EXERCISE PROMPT:
Nothing but the listing below, retyped exactly, should appear in the answer.
======
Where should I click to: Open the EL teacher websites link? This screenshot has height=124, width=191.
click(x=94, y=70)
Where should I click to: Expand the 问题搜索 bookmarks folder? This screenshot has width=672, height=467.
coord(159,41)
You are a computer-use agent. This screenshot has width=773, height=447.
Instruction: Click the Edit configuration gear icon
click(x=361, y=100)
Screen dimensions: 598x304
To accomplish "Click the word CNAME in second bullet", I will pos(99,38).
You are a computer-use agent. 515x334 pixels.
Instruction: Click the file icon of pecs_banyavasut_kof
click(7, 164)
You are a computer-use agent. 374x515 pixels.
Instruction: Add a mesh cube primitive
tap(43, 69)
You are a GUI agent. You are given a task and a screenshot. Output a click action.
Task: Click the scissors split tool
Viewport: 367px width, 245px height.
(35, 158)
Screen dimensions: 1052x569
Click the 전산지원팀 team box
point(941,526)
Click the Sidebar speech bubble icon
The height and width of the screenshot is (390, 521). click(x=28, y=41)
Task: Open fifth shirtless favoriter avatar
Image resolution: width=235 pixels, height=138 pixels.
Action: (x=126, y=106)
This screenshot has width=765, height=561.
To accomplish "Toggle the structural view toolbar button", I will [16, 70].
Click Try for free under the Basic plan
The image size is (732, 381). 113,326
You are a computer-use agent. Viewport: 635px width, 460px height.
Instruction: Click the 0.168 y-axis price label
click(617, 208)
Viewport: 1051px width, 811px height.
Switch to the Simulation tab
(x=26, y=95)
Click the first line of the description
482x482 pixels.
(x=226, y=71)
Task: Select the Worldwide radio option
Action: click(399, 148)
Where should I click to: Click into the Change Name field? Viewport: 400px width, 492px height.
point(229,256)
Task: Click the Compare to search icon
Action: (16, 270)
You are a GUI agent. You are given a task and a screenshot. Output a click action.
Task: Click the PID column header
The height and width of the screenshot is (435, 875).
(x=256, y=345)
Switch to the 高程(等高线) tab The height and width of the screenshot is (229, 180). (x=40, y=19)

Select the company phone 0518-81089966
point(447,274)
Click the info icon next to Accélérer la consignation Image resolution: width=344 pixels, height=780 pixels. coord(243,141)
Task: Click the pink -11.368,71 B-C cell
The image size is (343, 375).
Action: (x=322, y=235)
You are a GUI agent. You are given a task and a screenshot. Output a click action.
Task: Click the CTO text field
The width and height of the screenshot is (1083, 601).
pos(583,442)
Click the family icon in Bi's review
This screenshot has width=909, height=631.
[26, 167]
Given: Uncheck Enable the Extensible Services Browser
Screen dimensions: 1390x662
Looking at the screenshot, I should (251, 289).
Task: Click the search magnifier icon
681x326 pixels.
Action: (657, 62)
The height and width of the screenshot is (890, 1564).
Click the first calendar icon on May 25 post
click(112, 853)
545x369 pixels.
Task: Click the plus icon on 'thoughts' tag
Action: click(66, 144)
======
WRITTEN ANSWER:
Where should I click to: Open the EL teacher websites link? This screenshot has height=124, width=191.
click(x=94, y=70)
Where should I click to: Expand the 问题搜索 bookmarks folder? This screenshot has width=672, height=467.
coord(159,41)
You are a computer-use agent. This screenshot has width=773, height=447.
Instruction: Click the Edit configuration gear icon
click(x=361, y=100)
Screen dimensions: 598x304
To accomplish "Click the word CNAME in second bullet", I will pos(99,38).
You are a computer-use agent. 515x334 pixels.
Instruction: Click the file icon of pecs_banyavasut_kof
click(7, 164)
You are a computer-use agent. 374x515 pixels.
Instruction: Add a mesh cube primitive
tap(43, 69)
You are a GUI agent. You are given a task and a screenshot. Output a click action.
Task: Click the scissors split tool
Viewport: 367px width, 245px height.
(35, 158)
Screen dimensions: 1052x569
Click the 전산지원팀 team box
point(941,526)
Click the Sidebar speech bubble icon
The height and width of the screenshot is (390, 521). click(x=28, y=41)
Task: Open fifth shirtless favoriter avatar
Image resolution: width=235 pixels, height=138 pixels.
Action: (x=126, y=106)
This screenshot has width=765, height=561.
To accomplish "Toggle the structural view toolbar button", I will [16, 70].
Click Try for free under the Basic plan
The image size is (732, 381). 113,326
You are a computer-use agent. Viewport: 635px width, 460px height.
Instruction: Click the 0.168 y-axis price label
click(617, 208)
Viewport: 1051px width, 811px height.
Switch to the Simulation tab
(x=26, y=95)
Click the first line of the description
482x482 pixels.
(x=226, y=71)
Task: Select the Worldwide radio option
Action: click(399, 148)
Where should I click to: Click into the Change Name field? Viewport: 400px width, 492px height.
point(229,256)
Task: Click the Compare to search icon
Action: (16, 270)
You are a GUI agent. You are given a task and a screenshot. Output a click action.
Task: Click the PID column header
The height and width of the screenshot is (435, 875).
(x=256, y=345)
Switch to the 高程(等高线) tab The height and width of the screenshot is (229, 180). (x=40, y=19)

Select the company phone 0518-81089966
point(447,274)
Click the info icon next to Accélérer la consignation Image resolution: width=344 pixels, height=780 pixels. coord(243,141)
Task: Click the pink -11.368,71 B-C cell
The image size is (343, 375).
Action: (x=322, y=235)
You are a GUI agent. You are given a task and a screenshot. Output a click action.
Task: Click the CTO text field
The width and height of the screenshot is (1083, 601).
pos(583,442)
Click the family icon in Bi's review
This screenshot has width=909, height=631.
[26, 167]
Given: Uncheck Enable the Extensible Services Browser
Screen dimensions: 1390x662
Looking at the screenshot, I should (251, 289).
Task: Click the search magnifier icon
681x326 pixels.
Action: (657, 62)
The height and width of the screenshot is (890, 1564).
Click the first calendar icon on May 25 post
click(112, 853)
545x369 pixels.
Task: Click the plus icon on 'thoughts' tag
Action: click(66, 144)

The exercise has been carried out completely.